Just how far has the international development community come in its attitudes toward corruption? Here are classic lines from Samuel Huntington's 1968 opus Political Order in Changing Societies:
In terms of economic growth, the only thing worse than a society with a rigid, overcentralized, dishonest bureaucracy is one with a rigid, overcentralized, honest bureaucracy. A society which is relatively uncorrupt...may find a certain amount of corruption a welcome lubricant easing the path to modernization.
Nowadays, the work of organizations like Transparency International has made such attitudes seem heretical. Yet even the best efforts of organizations like Transparency International have yet to put a huge dent in corruption around the world, despite achievements such as passage of the OECD's Convention on Combating Bribery. Two economic detectives propose a new strategy for combating corruption in an article in the newest Foreign Policy entitled How Economics Can Defeat Corruption (subscription required).

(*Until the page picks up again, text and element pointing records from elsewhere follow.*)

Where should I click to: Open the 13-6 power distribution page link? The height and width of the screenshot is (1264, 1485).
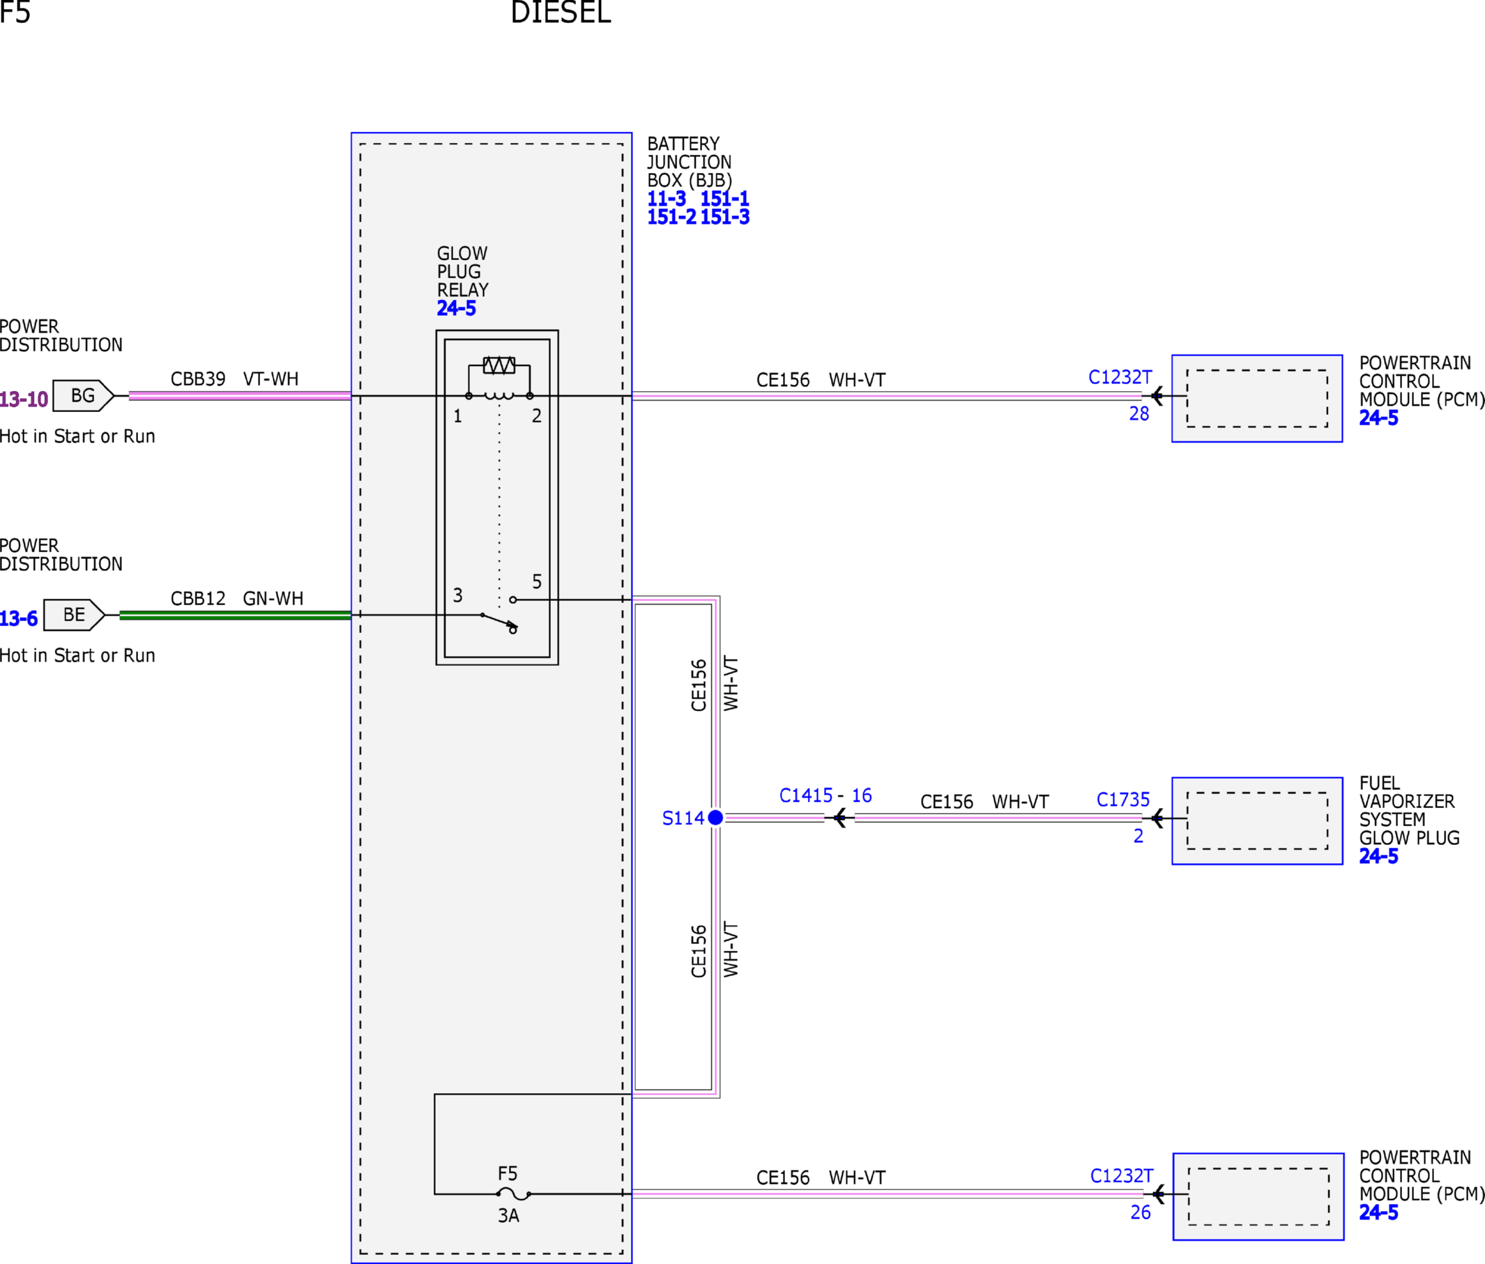click(x=19, y=618)
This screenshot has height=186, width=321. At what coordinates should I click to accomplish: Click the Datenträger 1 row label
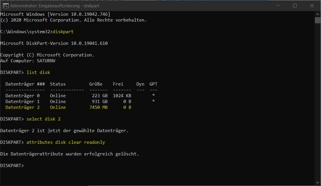point(22,101)
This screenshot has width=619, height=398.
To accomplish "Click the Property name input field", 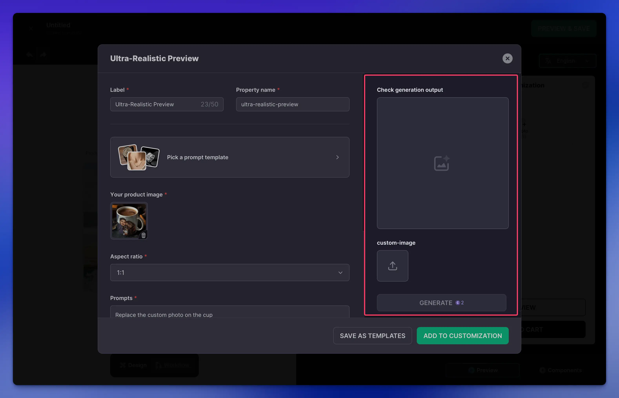I will tap(292, 104).
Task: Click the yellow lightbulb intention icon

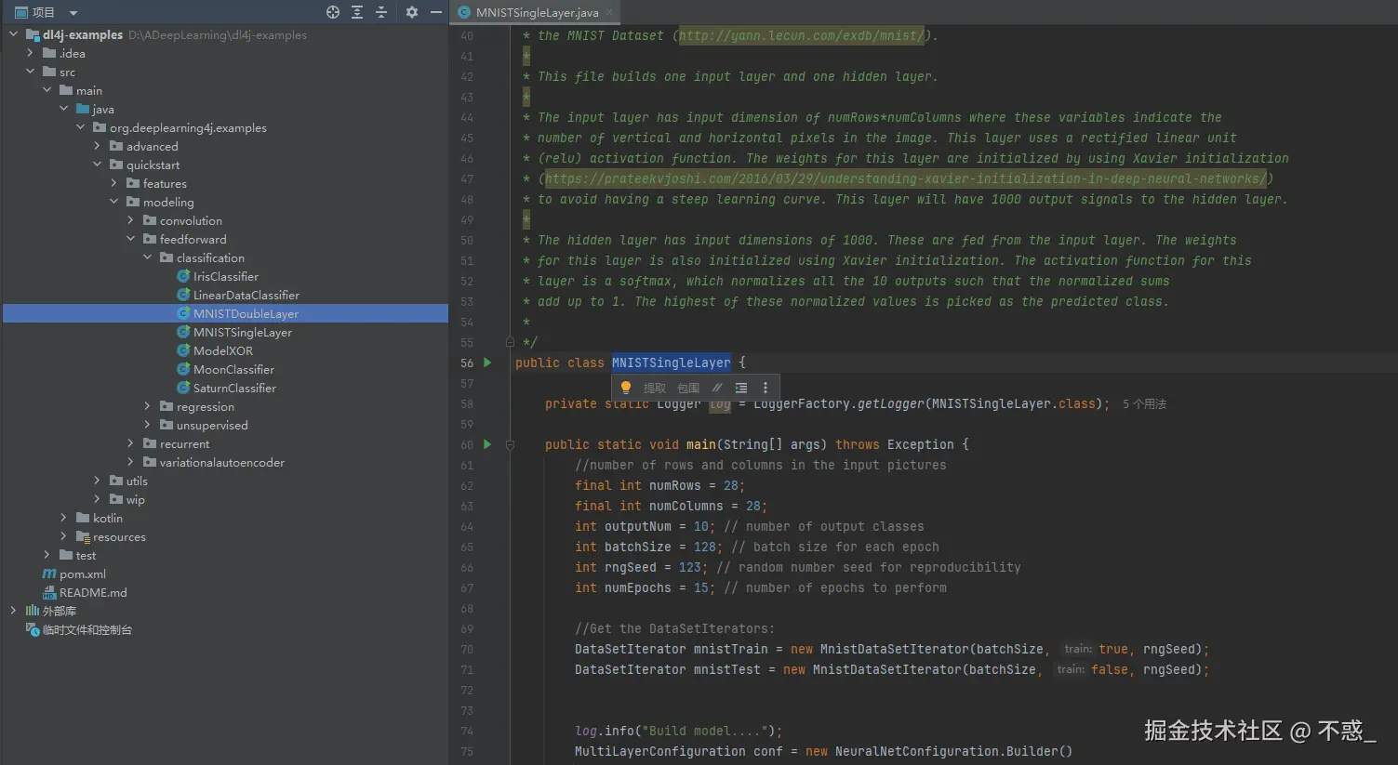Action: [626, 388]

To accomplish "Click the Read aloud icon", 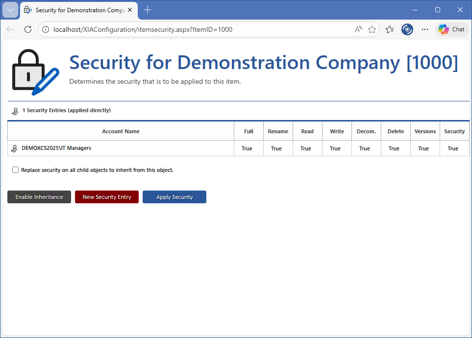I will pos(358,29).
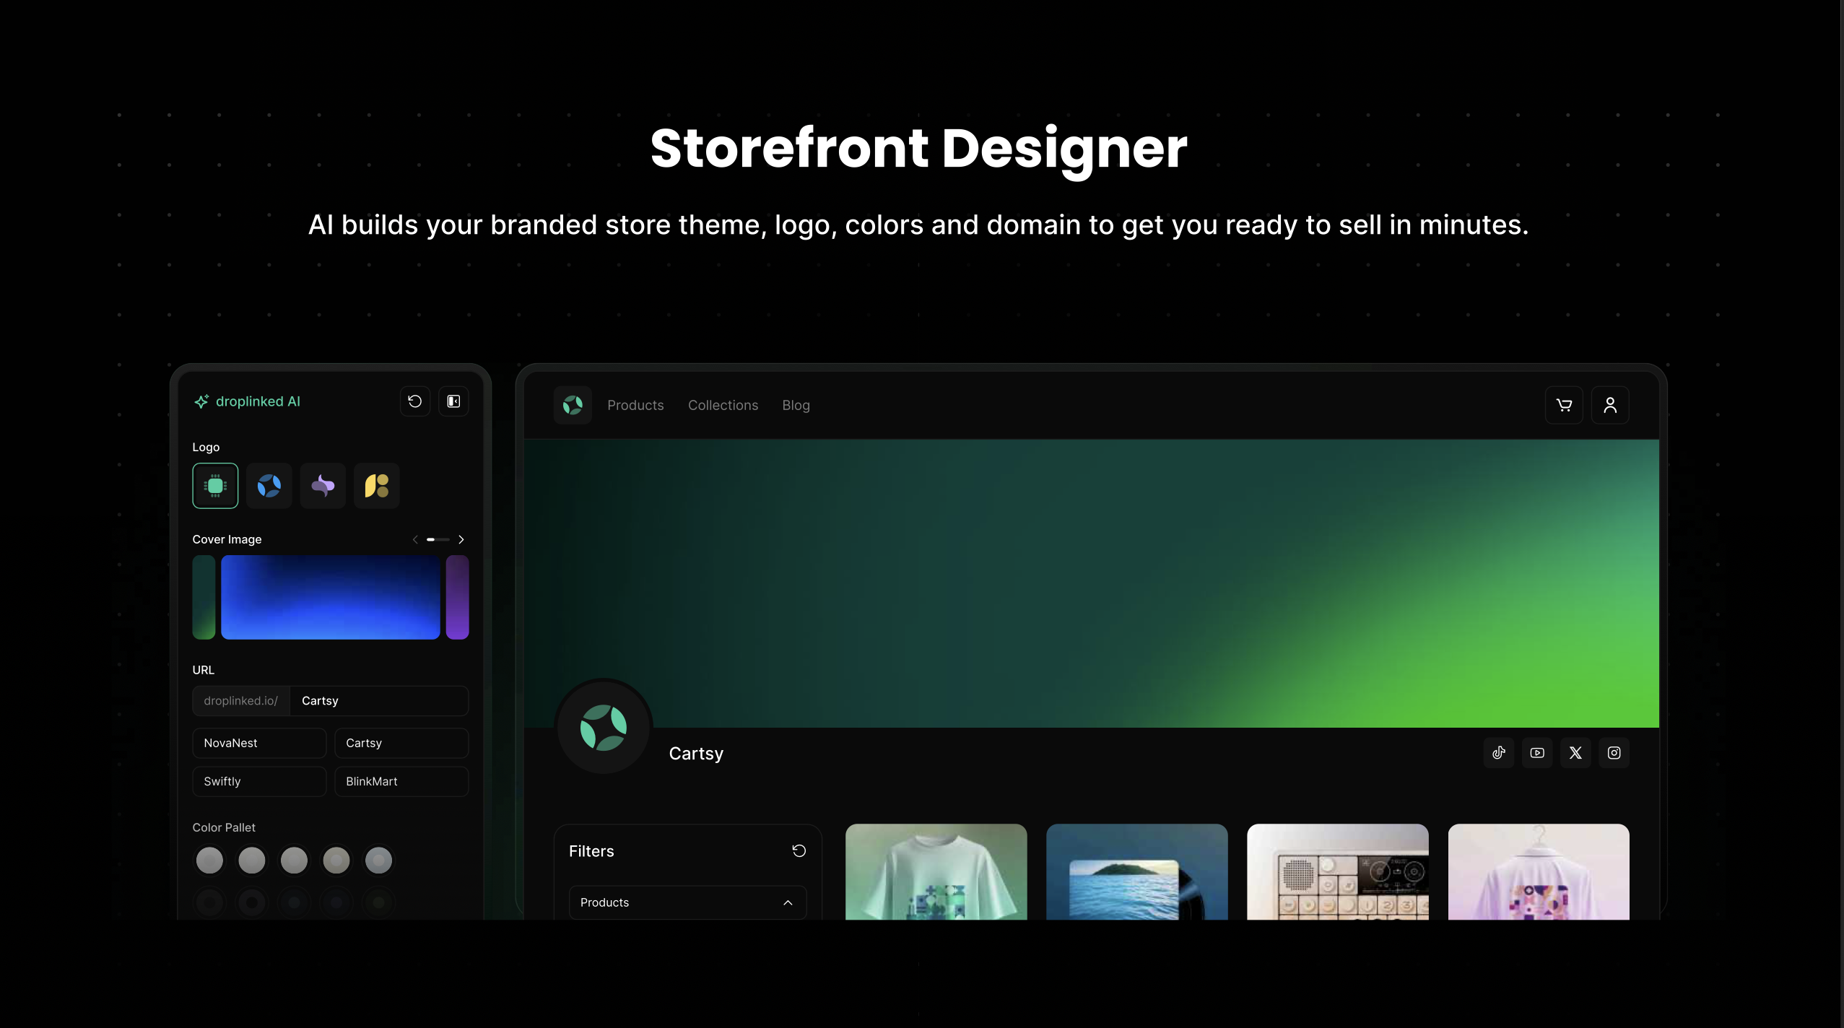Open the Collections nav tab
1844x1028 pixels.
point(723,406)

Raymand Fisman and Edward Miguel synthesize a lot of innovative work done by economists - some of which is their own - to pinpoint where corruption is taking place. To take but their most prominent example, they point to the precipitous decline of an Indonesian company's stock market value after rumors spread that former President Suharto was having serious health problems. This diagram gives a pretty good indication of how much the company's political connections were worth:
Unfortunately, while economists have made a lot of progress measuring corruption beyond the types of perceptions indices that Transparency International and others rely on, Fisman and Miguel admit that we still have a long way to go in figuring out how to fight corruption. As they point out:
...governments tend to make lots of changes simultaneously: Salaries are doubled, enforcement increased, and governments made transparent all at the same time, making it hard to sort out which improvements are really the result of any specific policy...Perhaps the answer is that governments should become more experimental, quite literally, in how they deal with their corruption.
We should be thankful, then, for research like this study by Ritva Reinikka on reducing corruption in Uganda. There's just one wrench in the works, however. The anti-corruption consensus no longer has the unanimity it once did. A paper on corruption in East Asia suggests that not all corruption is equal - in fact, high corruption and high growth went together. Of course, growth might have been higher or more equally distributed in the absence of corruption, but this finding makes understanding corruption all that more complicated of a task.